I have an AWS instance running Ubuntu 18.04 LTS Minimal (ami-006e7e4c46a45d7d7). I have a .service file (backuptos3.service) that I have created and is running on several CentOS servers. It performs a script. (Backup_To_S3.sh) There is a companion .timer file that is supposed to trigger this the .service file. (backuptos3.timer)
I have "Backup_To_S3.sh" in "/home/users/bin" with 755 permissions (which may not be the right word). The "backuptos3.service" and "backuptos3.timer" files are in "~/.config/systemd/user" with 755 permissions also. The owner here is the same as the owner of the folder.
When I run the command:
sudo systemctl enable backuptos3.service
I get the error: "Failed to enable unit: Unit file backuptos3.service does not exist."

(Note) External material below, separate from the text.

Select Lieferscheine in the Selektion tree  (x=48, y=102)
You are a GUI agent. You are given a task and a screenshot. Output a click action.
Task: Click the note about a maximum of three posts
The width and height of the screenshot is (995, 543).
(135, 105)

I have not found a cogent explanation of why and what to do to fix it. Any Ideas?
I replaced the server (It's AWS after all) with a 18.04 LTS (Not minimal) but that did not fix it. I checked the release notes (on the off chance...) nothing.

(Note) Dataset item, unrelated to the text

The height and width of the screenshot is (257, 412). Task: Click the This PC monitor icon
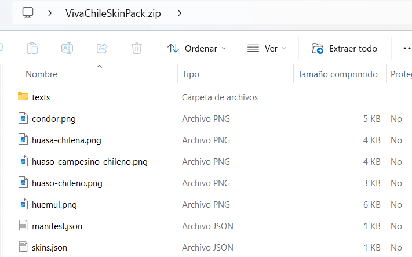point(28,12)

This did not seem to fit: https://stackoverflow.com/questions/53297867/enable-docker-services-in-ubuntu-18-04
These two seemed to fit, but I don't understand what was going on: https://github.com/nix-community/lorri/issues/68 and https://github.com/abraunegg/onedrive/issues/250
I also saw this one: Failed to start gunicorn.service: Unit gunicorn.service not found. Ubunto 18.04. The problem is that the suggested answer is where my problem begins.
I used https://www.linux.com/training-tutorials/systemd-timers-two-use-cases-0/ to build the files initially.

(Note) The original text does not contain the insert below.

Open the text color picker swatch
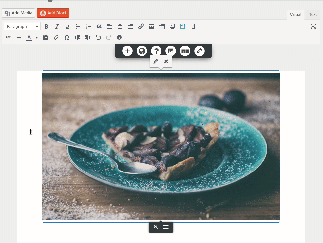 click(30, 37)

I have included the .service and .timer files below.
# backuptos3.service
[Unit]
Description= Uploads Backups to AWS S3
Documentation= ""
[Service]
Type= simple
User= ubuntu
ExecStart= /home/ubuntu/bin/Backup_To_S3.sh
TimeoutStopSec= 21600 # 6 hours
[Install]
WantedBy= multi-user.target
and
# backuptos3.timer
[Unit]
Description=backuptos3
[Timer]
Unit=backuptos3.service
OnCalendar=*-*-* 02:30:00
Persistent=true
[Install]
WantedBy=basic.target
UPDATE: After a suggestion from Doug Smythies, I did a little more searching on enabling user vs root services. Found a stack overflow article (https://stackoverflow.com/questions/66534369/error-failed-to-enable-unit-invalid-argument) that discussed the Argument invalid issue. This led to another article (https://stackoverflow.com/questions/48177558/what-does-failed-to-execute-operation-invalid-argument-mean-when-running-syst) that had a systems analyzer sudo systemd-analyze verify yourname.service
I ran this and came up with:
Configuration file /etc/systemd/system/./backuptos3.service is marked executable. Please remove executable permission bits.
Proceeding anyway. backuptos3.service: Service has more than one
ExecStart= setting, which is only allowed for Type=oneshot services.
Refusing. backuptos3.service: Failed to create
backuptos3.service/start: Unit backuptos3.service is not loaded
properly: Invalid argument. backuptos3.service: Command
/home/centos/bin/PDFS3Uploader.sh is not executable: No such file or
directory Attempted to remove disk file system, and we can't allow
that.
I will be working through this block to see if I can make progress.